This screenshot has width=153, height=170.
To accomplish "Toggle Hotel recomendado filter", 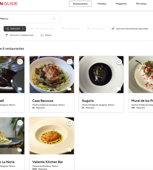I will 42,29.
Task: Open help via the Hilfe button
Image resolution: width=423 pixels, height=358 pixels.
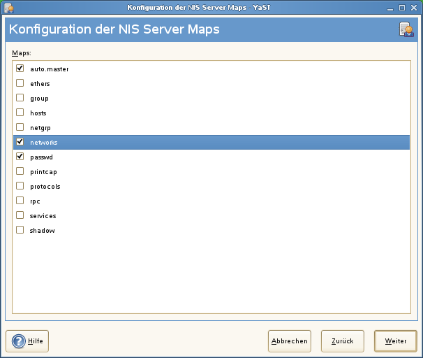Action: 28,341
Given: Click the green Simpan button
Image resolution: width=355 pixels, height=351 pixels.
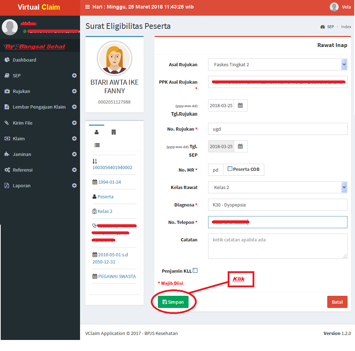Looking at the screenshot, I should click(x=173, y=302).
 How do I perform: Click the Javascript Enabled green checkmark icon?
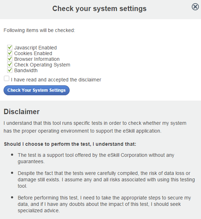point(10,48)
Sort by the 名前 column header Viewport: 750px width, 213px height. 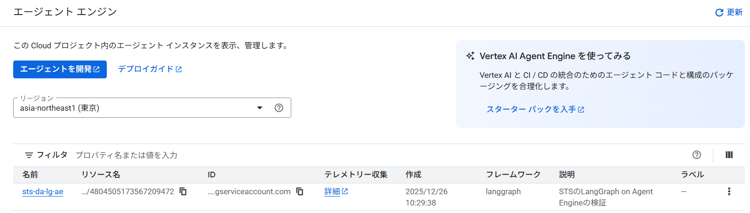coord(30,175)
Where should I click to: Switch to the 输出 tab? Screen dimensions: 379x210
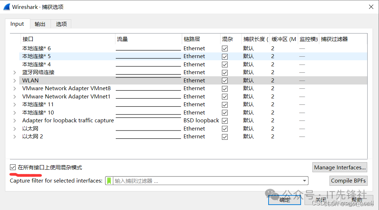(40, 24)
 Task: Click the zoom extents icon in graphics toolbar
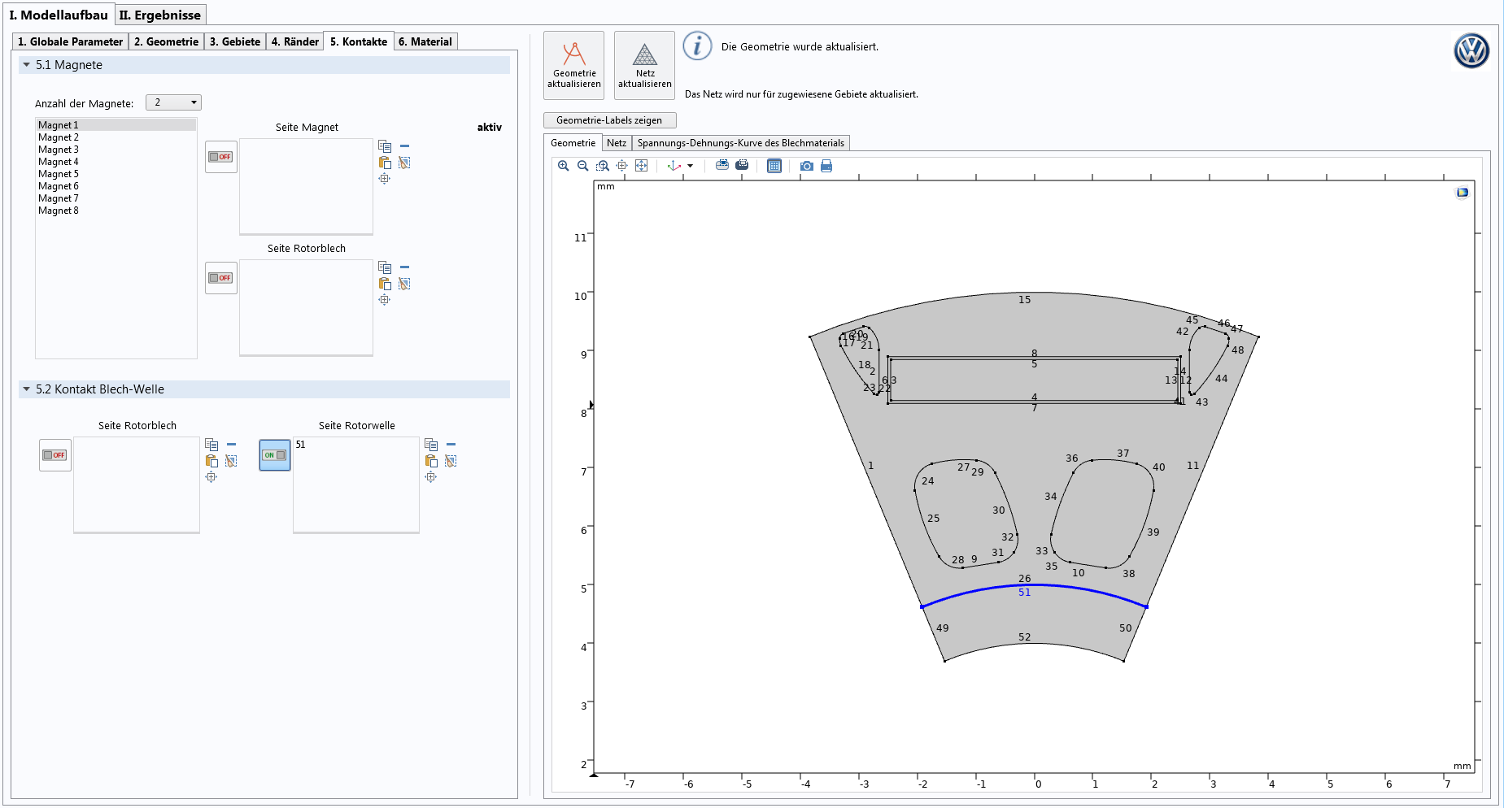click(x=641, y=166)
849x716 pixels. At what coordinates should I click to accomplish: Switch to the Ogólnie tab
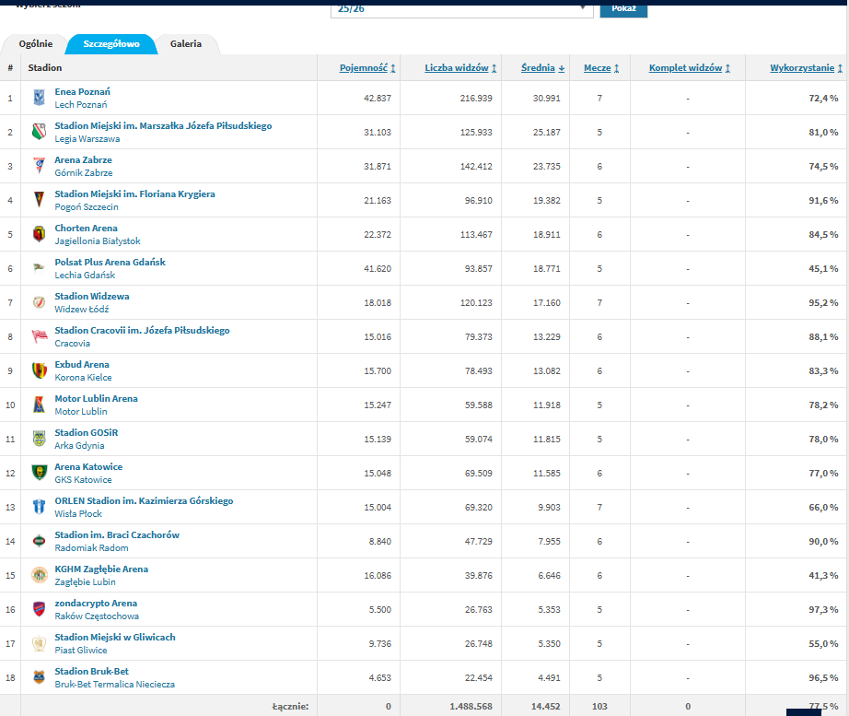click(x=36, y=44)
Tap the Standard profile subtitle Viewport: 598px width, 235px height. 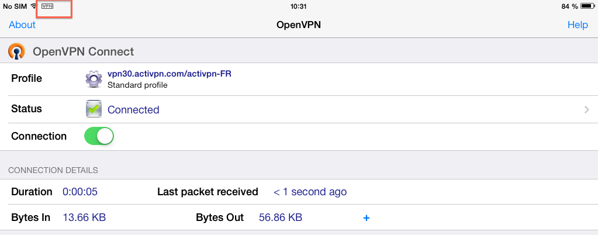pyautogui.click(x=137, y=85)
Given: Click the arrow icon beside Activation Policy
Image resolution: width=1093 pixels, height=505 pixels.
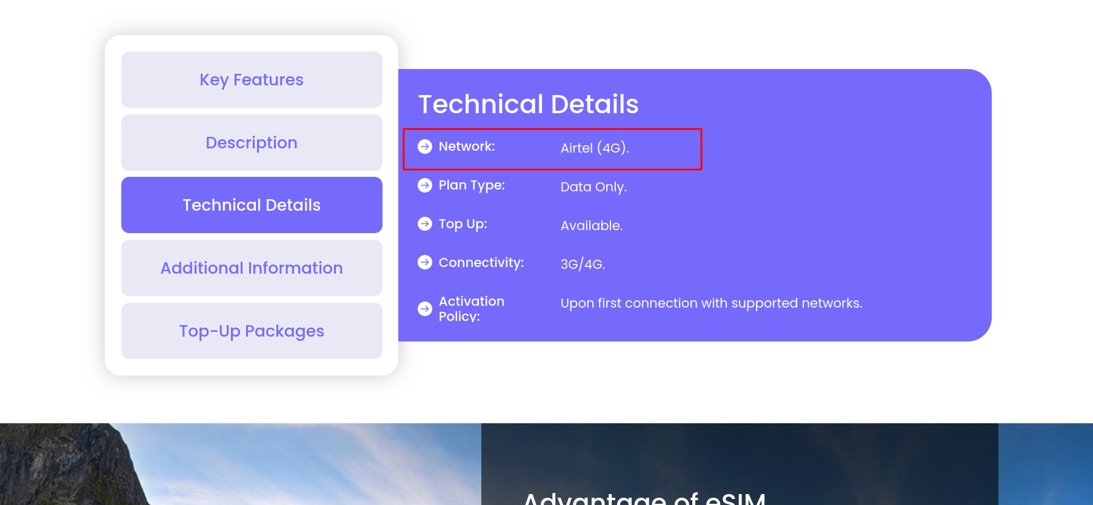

> [WHAT YOU ARE ASKED TO DO]: Report how many lines in the material contain "button". Write the number and stop.

> [WRITTEN ANSWER]: 2